WORK INSTRUCTION 1: According to the passage on Lise Meitner, in what year did she turn down an offer to join the Manhattan Project?
WORK INSTRUCTION 2: Extend the passage on Lise Meitner, picking up after its final sentence.

##### SOURCE DOCUMENT #####

In 1939, Meitner, with her nephew Otto Frisch, published the first paper in nuclear physics to use the word "fission," recognizing that the uranium atom actually split when it was bombarded by neutrons. A copy of the article, published in the journal Nature, is on display at the Grolier Club. [Twisted Physics: 7 Mind-Blowing Discoveries]
"It was Lise Meitner who explained these experiments as splitting atoms," Smeltzer said. "When this paper appeared, all the leading physicists at the time immediately realized, here was a source of great destructive energy."
And yet, in 1944, when the Nobel Prize in chemistry was awarded for the "discovery of the fission of heavy nuclei," Hahn was named as the sole recipient.
Though she helped usher in the beginning of the nuclear age, Meitner was a pacifist, and she turned down an offer to join the Manhattan Project in 1943. She did come to the United States in 1946 to lecture for a semester at The Catholic University of America in Washington, D.C., where one student apparently had enough foresight to ask for her autograph. His signed lecture notes are on display.

##### GIVEN RECORDS #####

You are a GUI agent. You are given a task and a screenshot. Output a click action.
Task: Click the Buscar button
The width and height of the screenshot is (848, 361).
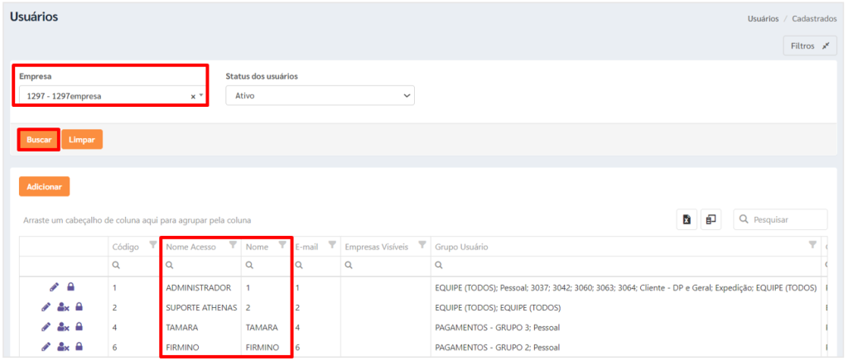coord(39,139)
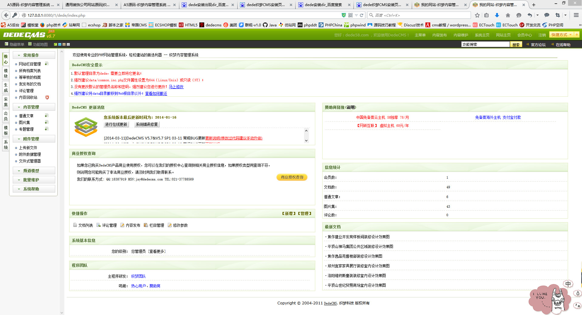Screen dimensions: 582x315
Task: Switch to the 模块 vertical sidebar tab
Action: 6,73
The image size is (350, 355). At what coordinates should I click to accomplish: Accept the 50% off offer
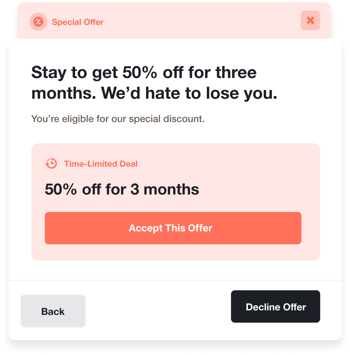point(173,228)
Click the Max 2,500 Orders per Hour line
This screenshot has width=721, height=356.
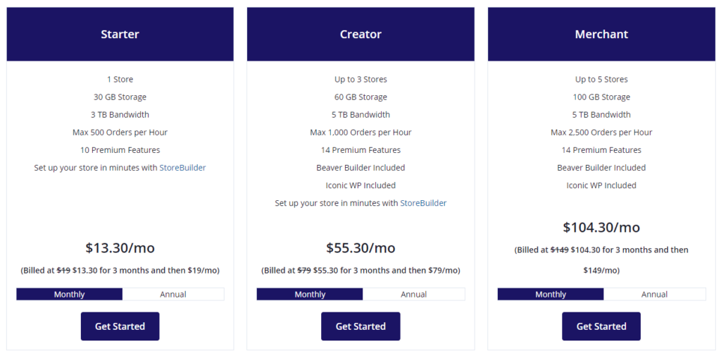coord(601,132)
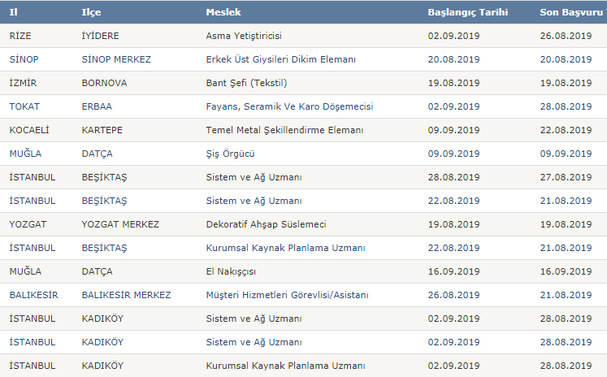Open Müşteri Hizmetleri Görevlisi/Asistanı link
The width and height of the screenshot is (607, 377).
coord(287,295)
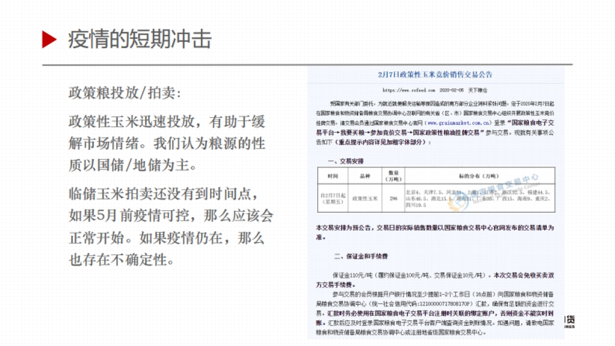
Task: Click the quantity value 296 in the table
Action: coord(393,198)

#####

EXERCISE RESULT 1: 1943

EXERCISE RESULT 2:
Another scientist featured in the show is a local: Brooklyn-raised Barbara McClintock, "a square peg in a round hole," as Ruben described her. At Cornell University in the 1920s, McClintock "learns Yiddish — don't ask me why — plays guitars, is kind of a hippie of the day," Ruben said. But then, she finds her place in the school's agricultural department, where she becomes interested in Indian corn, Ruben explained.
"What she does is, she figures out the genetics behind the variation of the different-colored kernels," Ruben said. "She's the first one to show translocation of genetic material — that genetic material is not static, but develops. This changes the entire concept of how we inherit things."
McClintock was also a "total pack rat," Ruben said. Among her vast collection of papers at the American Philosophical Society in Philadelphia, Ruben found a brown paper bag — the kind she used in the field to prevent unintended corn fertilization — scrawled with a diagram to explain trisomy, a phenomenon in which a plant has a single extra chromosome. The finding eventually led to McClintock's discovery that DNA sequences can change their position in the genome, for which she won a Nobel Prize. The modest bag is featured in the exhibition alongside an ear of Indian maize from Cold Spring Harbor Laboratory in New York.
How to choose?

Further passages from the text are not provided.